• Exercise requirements
Copy the records below, swapping each "computer-use agent" for "screen agent" and changing nothing else.

# Start of Provided records

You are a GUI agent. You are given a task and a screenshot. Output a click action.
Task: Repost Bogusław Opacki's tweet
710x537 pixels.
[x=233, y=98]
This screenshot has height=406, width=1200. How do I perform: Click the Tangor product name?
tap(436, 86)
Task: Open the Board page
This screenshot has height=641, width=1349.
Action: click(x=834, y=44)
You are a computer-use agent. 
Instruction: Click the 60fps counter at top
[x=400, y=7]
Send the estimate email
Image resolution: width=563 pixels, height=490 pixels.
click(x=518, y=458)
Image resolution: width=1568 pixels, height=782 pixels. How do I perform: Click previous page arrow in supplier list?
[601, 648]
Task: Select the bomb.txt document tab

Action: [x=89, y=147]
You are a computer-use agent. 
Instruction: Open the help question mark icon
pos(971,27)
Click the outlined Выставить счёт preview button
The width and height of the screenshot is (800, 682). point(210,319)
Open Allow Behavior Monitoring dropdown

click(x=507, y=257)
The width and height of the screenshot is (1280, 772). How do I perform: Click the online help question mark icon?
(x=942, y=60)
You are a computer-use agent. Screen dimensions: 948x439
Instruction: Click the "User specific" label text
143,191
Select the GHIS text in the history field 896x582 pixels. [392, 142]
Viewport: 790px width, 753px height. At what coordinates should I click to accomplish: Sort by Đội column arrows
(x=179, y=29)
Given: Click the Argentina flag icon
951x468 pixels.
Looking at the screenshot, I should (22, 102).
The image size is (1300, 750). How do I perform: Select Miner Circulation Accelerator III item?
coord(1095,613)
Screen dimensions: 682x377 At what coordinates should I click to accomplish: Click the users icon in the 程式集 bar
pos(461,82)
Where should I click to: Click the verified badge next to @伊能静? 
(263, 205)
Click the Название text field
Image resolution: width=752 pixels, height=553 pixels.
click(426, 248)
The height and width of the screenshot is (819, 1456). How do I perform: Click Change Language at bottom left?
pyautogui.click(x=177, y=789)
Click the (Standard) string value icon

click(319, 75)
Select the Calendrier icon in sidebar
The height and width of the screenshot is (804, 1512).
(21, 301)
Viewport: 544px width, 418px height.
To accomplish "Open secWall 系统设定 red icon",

# End of Provided records

• Result of this task
You are a GUI agent. You are given a task and a screenshot. Output a click action.
Task: Repost Bogusław Opacki's tweet
710x537 pixels.
[x=233, y=98]
This screenshot has height=406, width=1200. How do I perform: Click the Tangor product name?
tap(436, 86)
Task: Open the Board page
This screenshot has height=641, width=1349.
Action: click(x=834, y=44)
You are a screen agent. 
Instruction: Click the 60fps counter at top
[x=400, y=7]
Send the estimate email
Image resolution: width=563 pixels, height=490 pixels.
click(x=518, y=458)
Image resolution: width=1568 pixels, height=782 pixels. How do I perform: Click previous page arrow in supplier list?
[601, 648]
Task: Select the bomb.txt document tab

Action: [x=89, y=147]
You are a screen agent. 
Instruction: Open the help question mark icon
pos(971,27)
Click the outlined Выставить счёт preview button
The width and height of the screenshot is (800, 682). point(210,319)
Open Allow Behavior Monitoring dropdown

click(x=507, y=257)
The width and height of the screenshot is (1280, 772). How do I perform: Click the online help question mark icon?
(x=942, y=60)
You are a screen agent. Screen dimensions: 948x439
Instruction: Click the "User specific" label text
143,191
Select the GHIS text in the history field 896x582 pixels. [392, 142]
Viewport: 790px width, 753px height. At what coordinates should I click to accomplish: Sort by Đội column arrows
(x=179, y=29)
Given: Click the Argentina flag icon
951x468 pixels.
Looking at the screenshot, I should (22, 102).
The image size is (1300, 750). How do I perform: Select Miner Circulation Accelerator III item?
coord(1095,613)
Screen dimensions: 682x377 At what coordinates should I click to accomplish: Click the users icon in the 程式集 bar
pos(461,82)
Where should I click to: Click the verified badge next to @伊能静? 
(263, 205)
Click the Название text field
Image resolution: width=752 pixels, height=553 pixels.
click(426, 248)
The height and width of the screenshot is (819, 1456). How do I perform: Click Change Language at bottom left?
pyautogui.click(x=177, y=789)
Click the (Standard) string value icon

click(319, 75)
Select the Calendrier icon in sidebar
The height and width of the screenshot is (804, 1512).
(21, 301)
Viewport: 544px width, 418px height.
To accomplish "Open secWall 系统设定 red icon",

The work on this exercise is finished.